* [Passage provided]

──────────────────────────────

Sermons

Summary: Who was Melchizedek? And how does he relate to Jesus?

I wonder if anyone can tell me what is the Old Testament passage most frequently quoted in the New Testament…

You might think it’s something like Leviticus 19:18, “You shall love your neighbour as yourself.” If you’re really into the writings of the minor prophets, you might come up with an obscure verse like Habakkuk 2:4, “The just shall live by faith.”

Depending on how you do your calculation, there are something in the range of three hundred quotations from the Old Testament that can be found in the New. But the quotation that tops them all is from Psalm 110, verses 1 and 4, which run like this:

The LORD says to my Lord:

‘Sit at my right hand,

until I make your enemies your footstool.’ …

The Lord has sworn

and will not change his mind,

‘You are a priest forever

after the order of Melchizedek.’

The first place we find these words is in each of the first three gospels. They come up in the course of one of those nitpicking encounters between Jesus and the religious authorities. We hear them, not on the lips of Jesus, but from his opponents. They use them to try to debunk what people are beginning to say about Jesus: that he is the promised Messiah. Clearly, they recognized these verses as a messianic prophecy.

──────────────────────────────

* [Source material]
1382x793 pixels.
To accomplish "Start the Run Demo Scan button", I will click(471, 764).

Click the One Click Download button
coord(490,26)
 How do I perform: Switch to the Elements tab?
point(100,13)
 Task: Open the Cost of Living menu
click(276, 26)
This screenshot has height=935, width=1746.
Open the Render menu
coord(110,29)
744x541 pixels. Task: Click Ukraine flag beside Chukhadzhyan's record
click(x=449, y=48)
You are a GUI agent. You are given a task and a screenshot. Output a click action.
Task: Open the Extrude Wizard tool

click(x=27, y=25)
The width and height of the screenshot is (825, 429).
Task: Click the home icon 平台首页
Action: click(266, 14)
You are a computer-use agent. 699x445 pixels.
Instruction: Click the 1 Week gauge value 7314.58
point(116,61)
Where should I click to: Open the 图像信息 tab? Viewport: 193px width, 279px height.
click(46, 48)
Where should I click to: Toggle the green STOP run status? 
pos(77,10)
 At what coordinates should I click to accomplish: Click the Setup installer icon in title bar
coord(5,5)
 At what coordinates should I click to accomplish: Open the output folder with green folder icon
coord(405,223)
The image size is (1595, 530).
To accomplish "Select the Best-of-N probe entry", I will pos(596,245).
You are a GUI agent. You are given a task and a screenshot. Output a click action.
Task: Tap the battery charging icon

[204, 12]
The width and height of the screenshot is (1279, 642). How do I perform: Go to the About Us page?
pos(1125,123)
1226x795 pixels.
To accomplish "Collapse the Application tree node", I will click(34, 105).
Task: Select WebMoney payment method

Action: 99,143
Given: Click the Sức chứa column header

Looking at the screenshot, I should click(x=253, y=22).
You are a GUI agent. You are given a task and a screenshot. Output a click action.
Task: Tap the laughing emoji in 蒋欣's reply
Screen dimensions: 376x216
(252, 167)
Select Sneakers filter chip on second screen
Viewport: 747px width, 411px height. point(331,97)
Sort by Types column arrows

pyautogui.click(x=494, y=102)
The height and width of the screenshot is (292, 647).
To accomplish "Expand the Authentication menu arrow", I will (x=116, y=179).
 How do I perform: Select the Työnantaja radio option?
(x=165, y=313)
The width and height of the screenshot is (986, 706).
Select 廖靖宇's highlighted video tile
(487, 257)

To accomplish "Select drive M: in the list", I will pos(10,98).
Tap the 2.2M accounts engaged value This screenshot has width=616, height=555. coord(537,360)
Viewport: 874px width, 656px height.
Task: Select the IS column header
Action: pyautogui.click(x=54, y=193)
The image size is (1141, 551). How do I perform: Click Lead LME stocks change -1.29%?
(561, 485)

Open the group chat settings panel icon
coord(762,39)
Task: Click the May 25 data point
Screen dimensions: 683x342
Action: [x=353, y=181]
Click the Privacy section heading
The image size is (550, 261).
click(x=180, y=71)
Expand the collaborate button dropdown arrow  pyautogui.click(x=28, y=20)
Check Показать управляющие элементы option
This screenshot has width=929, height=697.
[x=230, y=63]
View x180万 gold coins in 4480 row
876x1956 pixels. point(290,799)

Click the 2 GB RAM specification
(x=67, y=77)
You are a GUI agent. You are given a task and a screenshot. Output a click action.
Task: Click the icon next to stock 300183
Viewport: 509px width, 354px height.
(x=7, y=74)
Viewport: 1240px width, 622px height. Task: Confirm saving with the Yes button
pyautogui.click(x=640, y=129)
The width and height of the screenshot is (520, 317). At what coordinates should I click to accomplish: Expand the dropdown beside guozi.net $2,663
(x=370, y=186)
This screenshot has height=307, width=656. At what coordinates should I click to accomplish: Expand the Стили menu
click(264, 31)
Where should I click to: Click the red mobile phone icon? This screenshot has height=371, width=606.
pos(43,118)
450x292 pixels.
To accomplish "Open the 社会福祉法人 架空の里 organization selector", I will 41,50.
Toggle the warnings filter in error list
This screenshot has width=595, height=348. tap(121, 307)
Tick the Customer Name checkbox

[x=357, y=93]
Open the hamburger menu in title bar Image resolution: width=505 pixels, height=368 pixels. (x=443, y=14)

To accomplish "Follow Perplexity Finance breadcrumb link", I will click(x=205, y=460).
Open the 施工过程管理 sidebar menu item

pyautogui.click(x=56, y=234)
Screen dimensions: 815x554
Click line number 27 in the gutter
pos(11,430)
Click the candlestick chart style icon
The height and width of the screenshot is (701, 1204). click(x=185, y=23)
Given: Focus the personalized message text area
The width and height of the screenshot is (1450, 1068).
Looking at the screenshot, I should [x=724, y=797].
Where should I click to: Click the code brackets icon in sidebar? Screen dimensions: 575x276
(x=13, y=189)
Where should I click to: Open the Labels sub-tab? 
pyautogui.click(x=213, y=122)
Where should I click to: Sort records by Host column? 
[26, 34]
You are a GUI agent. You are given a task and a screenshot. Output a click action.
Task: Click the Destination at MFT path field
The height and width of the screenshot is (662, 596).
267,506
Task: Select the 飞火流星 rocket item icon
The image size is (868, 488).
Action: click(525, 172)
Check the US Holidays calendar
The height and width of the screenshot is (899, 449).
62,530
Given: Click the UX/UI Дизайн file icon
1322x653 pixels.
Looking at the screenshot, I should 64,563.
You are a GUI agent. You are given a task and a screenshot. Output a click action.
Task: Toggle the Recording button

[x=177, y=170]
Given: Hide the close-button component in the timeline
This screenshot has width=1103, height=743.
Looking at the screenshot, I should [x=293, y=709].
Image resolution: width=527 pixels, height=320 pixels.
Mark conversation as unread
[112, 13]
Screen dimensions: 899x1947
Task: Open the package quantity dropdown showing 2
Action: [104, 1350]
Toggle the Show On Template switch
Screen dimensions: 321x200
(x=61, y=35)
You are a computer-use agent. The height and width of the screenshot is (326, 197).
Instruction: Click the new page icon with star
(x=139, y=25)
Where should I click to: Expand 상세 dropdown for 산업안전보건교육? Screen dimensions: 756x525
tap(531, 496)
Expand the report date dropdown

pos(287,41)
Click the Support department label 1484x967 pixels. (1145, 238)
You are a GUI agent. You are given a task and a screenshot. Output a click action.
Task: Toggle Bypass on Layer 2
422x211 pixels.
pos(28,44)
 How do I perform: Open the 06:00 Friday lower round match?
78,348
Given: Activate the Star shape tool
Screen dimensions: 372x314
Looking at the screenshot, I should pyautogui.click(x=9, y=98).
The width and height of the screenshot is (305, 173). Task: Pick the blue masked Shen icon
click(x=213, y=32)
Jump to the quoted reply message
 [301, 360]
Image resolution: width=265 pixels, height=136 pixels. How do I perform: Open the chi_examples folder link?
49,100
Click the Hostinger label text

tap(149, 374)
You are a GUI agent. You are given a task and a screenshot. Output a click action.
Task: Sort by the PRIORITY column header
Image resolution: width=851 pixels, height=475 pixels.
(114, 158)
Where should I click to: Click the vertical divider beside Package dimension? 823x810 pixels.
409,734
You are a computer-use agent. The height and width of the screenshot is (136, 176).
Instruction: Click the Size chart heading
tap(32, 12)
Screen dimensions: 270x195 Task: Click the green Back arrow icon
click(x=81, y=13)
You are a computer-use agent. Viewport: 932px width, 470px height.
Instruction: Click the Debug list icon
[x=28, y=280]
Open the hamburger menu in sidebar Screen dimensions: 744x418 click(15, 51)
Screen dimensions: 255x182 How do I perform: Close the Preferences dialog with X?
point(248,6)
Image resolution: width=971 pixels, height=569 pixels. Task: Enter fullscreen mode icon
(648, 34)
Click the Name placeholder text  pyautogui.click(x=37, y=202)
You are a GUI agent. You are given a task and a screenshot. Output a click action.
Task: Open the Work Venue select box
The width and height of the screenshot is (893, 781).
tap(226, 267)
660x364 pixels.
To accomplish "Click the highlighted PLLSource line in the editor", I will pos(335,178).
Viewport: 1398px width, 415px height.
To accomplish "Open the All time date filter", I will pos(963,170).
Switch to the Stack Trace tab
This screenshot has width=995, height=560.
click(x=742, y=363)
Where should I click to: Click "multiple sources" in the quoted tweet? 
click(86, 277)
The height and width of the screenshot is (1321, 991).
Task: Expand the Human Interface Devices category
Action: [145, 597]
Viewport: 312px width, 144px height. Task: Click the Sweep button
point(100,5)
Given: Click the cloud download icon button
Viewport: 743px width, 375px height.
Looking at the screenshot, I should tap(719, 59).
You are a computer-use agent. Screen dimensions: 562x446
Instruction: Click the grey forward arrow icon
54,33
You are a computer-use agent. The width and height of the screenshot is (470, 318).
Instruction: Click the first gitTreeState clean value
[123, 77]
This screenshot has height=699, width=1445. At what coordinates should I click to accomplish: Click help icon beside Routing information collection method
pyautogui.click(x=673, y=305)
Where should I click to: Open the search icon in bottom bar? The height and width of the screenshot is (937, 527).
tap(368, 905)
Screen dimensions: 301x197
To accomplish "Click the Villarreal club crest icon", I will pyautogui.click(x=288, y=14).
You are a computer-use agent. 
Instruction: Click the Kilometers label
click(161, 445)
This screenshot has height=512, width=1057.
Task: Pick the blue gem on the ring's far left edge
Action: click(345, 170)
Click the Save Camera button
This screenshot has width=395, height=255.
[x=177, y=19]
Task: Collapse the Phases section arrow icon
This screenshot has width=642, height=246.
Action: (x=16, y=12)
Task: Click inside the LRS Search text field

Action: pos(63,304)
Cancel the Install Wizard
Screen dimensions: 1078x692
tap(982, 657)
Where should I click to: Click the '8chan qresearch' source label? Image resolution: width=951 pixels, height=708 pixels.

──────────────────────────────

* [Work item A]
Please reproduce the passage of the sermon on Melchizedek starting at "until I make" and ending at "a messianic prophecy.".
* [Work item B]
According to the sermon on Melchizedek, roughly how many quotations from the Old Testament can be found in the New Testament?

* [Response box A]
until I make your enemies your footstool.’ …

The Lord has sworn

and will not change his mind,

‘You are a priest forever

after the order of Melchizedek.’

The first place we find these words is in each of the first three gospels. They come up in the course of one of those nitpicking encounters between Jesus and the religious authorities. We hear them, not on the lips of Jesus, but from his opponents. They use them to try to debunk what people are beginning to say about Jesus: that he is the promised Messiah. Clearly, they recognized these verses as a messianic prophecy.

* [Response box B]
Something in the range of three hundred, depending on how the calculation is done.